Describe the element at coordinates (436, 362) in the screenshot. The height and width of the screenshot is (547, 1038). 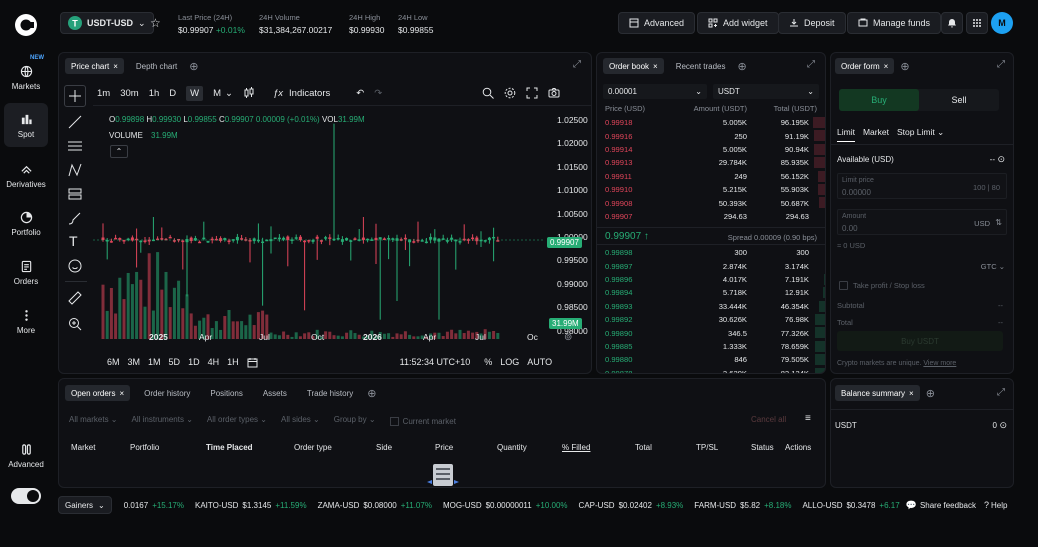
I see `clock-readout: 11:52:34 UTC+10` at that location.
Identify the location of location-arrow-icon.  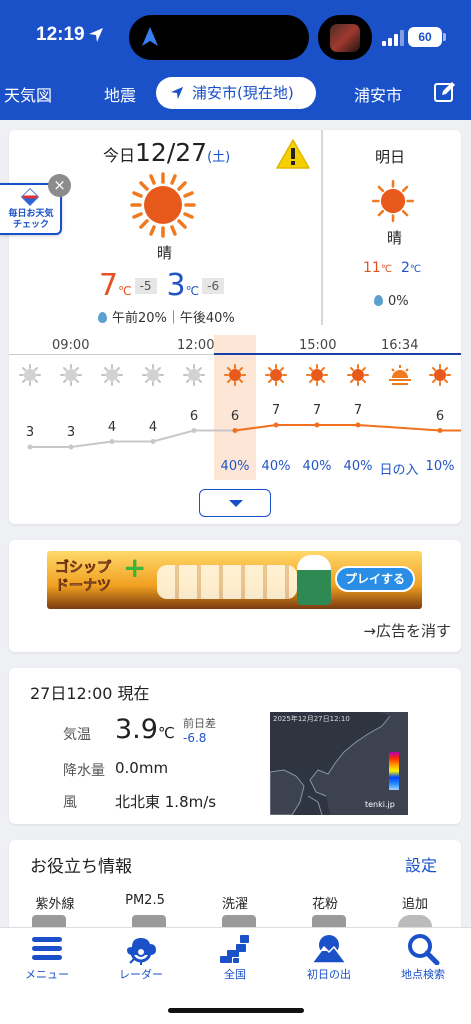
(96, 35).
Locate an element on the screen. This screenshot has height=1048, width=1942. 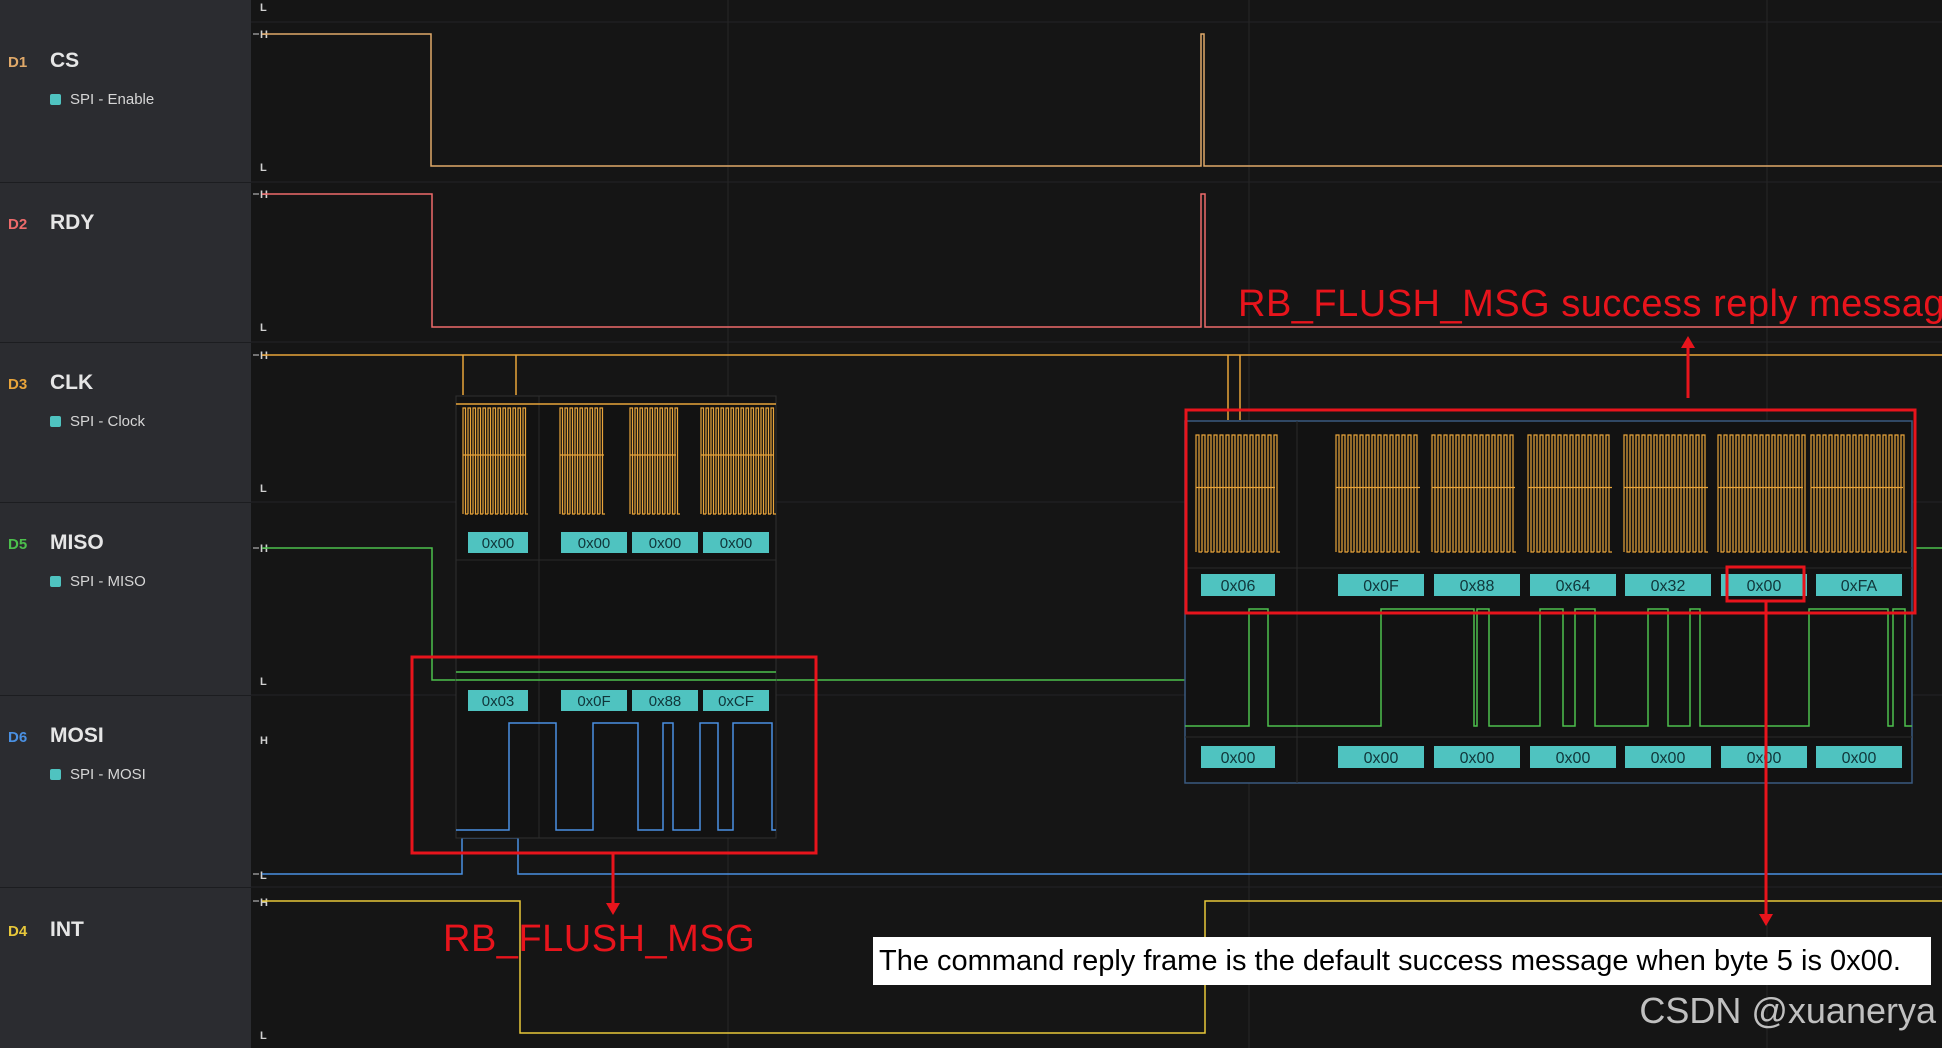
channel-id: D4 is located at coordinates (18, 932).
★ ★ ★ ★ ★
> Assigned task: Return all of the data above verbatim, line by line, leaving out the pictures.

> Written reply:
Describe the element at coordinates (436, 362) in the screenshot. The height and width of the screenshot is (547, 1038). 
I see `clock-readout: 11:52:34 UTC+10` at that location.
Identify the location of location-arrow-icon.  
(96, 35).
Locate an element on the screen. This screenshot has height=1048, width=1942. 
channel-id: D4 is located at coordinates (18, 932).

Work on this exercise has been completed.